Goal of the exercise
Work through the records below and copy every line that includes "corner".

Input records
----------
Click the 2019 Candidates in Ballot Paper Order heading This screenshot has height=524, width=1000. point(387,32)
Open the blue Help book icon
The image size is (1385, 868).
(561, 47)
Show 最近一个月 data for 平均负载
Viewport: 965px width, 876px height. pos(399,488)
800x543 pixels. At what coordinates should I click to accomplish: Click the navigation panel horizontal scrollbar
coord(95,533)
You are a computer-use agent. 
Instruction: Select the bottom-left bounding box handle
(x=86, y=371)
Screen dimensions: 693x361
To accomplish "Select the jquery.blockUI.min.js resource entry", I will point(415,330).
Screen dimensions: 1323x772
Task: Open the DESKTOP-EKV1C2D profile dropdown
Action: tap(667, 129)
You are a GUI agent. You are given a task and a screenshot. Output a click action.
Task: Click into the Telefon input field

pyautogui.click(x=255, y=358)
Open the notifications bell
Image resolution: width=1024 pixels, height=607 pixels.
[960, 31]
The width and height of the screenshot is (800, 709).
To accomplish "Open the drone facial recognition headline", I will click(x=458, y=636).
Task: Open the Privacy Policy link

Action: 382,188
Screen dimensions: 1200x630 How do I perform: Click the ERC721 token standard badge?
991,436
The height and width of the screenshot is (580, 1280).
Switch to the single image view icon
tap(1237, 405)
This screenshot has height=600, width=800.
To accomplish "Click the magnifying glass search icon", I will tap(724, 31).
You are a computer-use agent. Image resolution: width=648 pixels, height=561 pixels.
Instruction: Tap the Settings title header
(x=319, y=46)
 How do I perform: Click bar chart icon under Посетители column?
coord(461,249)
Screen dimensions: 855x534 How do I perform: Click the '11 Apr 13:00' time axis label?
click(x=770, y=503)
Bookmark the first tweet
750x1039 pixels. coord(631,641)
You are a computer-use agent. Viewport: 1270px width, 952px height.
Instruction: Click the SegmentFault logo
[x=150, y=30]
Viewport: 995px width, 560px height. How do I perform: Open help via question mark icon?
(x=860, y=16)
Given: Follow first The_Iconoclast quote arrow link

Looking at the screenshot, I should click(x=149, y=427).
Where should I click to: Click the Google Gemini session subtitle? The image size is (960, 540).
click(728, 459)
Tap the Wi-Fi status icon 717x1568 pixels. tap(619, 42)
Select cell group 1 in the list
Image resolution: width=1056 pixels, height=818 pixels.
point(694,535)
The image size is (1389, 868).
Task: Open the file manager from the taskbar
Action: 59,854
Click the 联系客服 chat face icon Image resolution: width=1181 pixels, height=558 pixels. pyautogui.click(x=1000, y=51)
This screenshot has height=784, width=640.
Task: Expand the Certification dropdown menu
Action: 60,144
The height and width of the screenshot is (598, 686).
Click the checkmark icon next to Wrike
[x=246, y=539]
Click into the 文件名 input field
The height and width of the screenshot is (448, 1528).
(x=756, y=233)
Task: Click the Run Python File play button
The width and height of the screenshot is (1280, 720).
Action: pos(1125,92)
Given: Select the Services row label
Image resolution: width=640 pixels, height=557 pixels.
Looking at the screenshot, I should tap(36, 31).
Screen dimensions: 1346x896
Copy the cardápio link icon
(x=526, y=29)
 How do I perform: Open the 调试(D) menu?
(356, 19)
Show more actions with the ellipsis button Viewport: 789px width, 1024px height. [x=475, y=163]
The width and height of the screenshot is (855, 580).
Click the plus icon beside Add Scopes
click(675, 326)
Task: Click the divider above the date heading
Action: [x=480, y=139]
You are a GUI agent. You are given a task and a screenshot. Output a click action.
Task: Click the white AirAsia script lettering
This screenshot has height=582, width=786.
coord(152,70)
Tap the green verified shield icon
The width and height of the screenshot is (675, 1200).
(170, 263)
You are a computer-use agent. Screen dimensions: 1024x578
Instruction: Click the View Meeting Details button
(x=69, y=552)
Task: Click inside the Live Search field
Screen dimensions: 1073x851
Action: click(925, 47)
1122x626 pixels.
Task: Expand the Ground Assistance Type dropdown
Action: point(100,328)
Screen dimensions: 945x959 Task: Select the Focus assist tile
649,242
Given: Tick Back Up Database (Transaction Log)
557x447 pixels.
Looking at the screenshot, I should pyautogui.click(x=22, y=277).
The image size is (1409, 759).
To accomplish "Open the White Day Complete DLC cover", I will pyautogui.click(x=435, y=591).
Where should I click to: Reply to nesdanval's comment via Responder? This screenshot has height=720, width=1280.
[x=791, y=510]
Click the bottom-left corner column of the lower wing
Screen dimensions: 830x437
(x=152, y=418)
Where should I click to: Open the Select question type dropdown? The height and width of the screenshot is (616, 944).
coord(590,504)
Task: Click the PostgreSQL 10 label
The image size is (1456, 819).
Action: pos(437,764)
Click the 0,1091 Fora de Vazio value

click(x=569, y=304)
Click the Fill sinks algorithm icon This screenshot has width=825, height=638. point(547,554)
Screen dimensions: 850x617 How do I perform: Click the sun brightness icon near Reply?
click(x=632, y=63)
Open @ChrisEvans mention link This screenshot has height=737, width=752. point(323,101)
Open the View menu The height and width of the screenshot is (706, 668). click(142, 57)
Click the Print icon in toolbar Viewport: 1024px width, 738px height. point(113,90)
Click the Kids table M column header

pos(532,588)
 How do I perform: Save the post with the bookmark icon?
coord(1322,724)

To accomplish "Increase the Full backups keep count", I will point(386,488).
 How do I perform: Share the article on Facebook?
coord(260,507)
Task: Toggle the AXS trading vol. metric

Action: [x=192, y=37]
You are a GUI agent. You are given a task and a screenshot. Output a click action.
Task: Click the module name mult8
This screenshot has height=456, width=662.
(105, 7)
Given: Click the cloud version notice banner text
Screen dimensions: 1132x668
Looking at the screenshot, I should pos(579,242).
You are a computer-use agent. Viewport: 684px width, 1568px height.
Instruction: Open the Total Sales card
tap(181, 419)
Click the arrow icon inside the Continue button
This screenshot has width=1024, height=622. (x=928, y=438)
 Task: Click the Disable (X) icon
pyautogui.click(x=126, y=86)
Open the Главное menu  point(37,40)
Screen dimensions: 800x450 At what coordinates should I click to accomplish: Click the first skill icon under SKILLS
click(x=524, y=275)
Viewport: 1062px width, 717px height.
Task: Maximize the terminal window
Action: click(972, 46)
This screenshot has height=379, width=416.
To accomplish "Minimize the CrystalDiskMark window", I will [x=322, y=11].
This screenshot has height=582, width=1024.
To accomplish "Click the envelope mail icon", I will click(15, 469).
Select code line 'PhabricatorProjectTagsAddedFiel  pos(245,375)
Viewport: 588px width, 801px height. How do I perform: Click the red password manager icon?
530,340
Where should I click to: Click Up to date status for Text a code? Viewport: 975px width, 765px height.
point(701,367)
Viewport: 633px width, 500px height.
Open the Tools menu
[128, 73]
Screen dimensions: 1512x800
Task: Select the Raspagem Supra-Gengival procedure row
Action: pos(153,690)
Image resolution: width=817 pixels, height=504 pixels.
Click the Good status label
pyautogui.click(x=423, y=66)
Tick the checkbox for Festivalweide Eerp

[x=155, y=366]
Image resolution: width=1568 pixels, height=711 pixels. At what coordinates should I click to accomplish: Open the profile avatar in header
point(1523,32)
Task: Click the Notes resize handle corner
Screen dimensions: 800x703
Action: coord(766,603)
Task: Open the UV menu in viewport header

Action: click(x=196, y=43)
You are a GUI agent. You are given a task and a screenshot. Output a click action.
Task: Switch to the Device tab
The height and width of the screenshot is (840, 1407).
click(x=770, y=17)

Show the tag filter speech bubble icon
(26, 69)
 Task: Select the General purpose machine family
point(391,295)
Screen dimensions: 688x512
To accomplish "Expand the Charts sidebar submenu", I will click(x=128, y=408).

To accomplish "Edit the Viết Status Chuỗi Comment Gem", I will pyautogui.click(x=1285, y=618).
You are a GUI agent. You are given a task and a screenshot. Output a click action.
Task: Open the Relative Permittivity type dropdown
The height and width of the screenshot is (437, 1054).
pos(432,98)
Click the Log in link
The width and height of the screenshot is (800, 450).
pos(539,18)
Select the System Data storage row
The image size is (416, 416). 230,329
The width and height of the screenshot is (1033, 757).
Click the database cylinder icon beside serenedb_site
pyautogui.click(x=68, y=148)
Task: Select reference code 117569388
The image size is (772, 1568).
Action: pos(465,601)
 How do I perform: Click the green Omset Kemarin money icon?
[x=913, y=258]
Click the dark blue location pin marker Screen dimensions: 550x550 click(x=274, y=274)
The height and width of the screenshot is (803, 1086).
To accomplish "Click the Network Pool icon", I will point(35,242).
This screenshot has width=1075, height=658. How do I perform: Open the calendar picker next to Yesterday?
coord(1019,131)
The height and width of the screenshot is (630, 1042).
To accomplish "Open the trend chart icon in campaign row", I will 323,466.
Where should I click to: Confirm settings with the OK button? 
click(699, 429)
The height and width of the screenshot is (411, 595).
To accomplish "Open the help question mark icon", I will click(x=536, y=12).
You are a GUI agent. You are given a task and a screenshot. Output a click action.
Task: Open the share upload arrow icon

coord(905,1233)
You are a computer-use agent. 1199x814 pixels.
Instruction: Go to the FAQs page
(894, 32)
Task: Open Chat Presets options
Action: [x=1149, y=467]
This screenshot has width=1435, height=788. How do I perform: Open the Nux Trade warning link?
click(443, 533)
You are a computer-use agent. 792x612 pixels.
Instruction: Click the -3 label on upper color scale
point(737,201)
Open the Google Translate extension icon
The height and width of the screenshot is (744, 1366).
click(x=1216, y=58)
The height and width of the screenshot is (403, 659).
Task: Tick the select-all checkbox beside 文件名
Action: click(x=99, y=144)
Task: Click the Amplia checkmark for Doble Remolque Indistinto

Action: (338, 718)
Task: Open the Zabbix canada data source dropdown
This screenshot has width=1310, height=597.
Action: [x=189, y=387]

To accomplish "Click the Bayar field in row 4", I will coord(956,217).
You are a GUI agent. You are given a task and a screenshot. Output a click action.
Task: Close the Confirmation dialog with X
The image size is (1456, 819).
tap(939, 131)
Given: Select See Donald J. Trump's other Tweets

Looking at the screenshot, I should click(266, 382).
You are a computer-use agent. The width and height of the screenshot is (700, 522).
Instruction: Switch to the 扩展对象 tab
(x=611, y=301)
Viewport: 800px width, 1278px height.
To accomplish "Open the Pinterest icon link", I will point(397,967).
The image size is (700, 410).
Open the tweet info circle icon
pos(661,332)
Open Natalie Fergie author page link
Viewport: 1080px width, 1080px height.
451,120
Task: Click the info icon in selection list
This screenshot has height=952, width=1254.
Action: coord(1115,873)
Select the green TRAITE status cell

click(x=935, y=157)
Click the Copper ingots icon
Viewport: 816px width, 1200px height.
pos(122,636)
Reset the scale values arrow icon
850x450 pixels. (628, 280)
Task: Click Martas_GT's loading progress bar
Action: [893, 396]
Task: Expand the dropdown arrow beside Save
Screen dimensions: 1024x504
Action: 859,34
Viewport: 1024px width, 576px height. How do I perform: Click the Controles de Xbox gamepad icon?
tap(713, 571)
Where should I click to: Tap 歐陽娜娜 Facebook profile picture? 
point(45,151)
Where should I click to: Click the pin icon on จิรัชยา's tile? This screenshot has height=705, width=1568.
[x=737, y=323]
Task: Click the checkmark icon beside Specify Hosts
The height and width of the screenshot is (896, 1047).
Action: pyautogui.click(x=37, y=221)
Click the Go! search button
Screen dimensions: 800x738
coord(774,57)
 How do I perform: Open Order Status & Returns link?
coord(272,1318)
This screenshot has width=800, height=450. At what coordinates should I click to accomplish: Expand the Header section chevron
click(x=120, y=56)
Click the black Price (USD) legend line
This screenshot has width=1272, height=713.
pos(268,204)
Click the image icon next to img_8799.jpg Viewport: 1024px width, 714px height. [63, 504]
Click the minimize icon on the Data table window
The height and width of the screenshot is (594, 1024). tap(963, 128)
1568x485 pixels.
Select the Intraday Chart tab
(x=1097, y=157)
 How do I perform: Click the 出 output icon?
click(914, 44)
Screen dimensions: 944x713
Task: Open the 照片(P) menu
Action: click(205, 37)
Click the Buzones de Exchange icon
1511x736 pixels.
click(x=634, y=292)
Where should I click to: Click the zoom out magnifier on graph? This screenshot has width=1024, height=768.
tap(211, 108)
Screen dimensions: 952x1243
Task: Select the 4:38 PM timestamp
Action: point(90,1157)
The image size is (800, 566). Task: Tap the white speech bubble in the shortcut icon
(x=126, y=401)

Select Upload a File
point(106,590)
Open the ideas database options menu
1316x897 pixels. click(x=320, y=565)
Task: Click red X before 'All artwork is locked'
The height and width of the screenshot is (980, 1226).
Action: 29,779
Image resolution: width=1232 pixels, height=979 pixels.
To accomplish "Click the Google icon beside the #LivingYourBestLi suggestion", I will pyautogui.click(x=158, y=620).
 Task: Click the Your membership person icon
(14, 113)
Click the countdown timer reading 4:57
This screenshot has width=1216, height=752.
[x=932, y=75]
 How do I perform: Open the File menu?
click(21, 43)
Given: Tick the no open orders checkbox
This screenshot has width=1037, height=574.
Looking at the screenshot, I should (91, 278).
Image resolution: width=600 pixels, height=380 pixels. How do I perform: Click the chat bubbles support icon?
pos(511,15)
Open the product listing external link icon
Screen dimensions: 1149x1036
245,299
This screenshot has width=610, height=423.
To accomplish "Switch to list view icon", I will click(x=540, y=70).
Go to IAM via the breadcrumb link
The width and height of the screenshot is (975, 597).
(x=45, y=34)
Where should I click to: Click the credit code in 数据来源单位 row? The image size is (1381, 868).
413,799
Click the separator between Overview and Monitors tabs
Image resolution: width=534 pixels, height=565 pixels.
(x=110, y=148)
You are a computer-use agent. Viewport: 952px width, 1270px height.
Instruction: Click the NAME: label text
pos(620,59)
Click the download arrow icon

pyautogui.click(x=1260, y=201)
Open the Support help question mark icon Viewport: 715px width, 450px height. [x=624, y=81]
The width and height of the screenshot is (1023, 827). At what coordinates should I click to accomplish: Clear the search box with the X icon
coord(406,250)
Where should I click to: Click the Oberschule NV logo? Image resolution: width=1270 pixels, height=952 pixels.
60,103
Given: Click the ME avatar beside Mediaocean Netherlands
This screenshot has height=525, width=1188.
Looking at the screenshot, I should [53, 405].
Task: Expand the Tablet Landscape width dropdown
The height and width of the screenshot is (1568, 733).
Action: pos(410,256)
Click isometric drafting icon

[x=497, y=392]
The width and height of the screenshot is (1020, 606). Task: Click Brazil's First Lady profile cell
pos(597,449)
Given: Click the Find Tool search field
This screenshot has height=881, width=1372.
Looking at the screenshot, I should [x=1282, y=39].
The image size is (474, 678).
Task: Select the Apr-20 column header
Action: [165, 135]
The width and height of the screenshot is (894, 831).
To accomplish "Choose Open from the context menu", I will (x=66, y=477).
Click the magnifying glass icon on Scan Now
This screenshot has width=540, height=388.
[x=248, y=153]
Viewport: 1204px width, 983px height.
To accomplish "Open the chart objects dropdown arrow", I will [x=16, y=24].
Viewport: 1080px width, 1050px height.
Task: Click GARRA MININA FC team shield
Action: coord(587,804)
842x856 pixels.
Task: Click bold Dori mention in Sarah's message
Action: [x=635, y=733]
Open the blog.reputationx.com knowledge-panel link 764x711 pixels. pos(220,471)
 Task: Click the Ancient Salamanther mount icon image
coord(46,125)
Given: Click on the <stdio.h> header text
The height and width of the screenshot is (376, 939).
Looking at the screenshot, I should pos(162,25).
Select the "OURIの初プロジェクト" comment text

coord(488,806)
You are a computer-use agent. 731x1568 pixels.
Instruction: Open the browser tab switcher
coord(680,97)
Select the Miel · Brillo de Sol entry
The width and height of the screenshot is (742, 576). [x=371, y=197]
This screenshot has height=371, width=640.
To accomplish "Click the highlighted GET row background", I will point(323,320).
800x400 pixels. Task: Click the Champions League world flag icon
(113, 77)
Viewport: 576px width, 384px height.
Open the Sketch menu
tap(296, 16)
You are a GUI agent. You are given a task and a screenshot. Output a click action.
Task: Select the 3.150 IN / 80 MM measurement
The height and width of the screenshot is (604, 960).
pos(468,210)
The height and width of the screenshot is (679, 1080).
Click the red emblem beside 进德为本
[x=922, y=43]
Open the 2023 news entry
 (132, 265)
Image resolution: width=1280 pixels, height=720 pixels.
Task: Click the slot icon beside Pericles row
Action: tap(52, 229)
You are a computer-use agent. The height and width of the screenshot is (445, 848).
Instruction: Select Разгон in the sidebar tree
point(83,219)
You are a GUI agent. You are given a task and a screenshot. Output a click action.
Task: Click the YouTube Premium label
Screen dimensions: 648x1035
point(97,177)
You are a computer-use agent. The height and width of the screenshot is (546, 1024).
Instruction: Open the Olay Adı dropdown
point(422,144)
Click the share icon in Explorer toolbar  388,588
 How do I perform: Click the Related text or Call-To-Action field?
----------
Answer section
Click the bottom-left corner column of the lower wing
Task: Click the Notes resize handle corner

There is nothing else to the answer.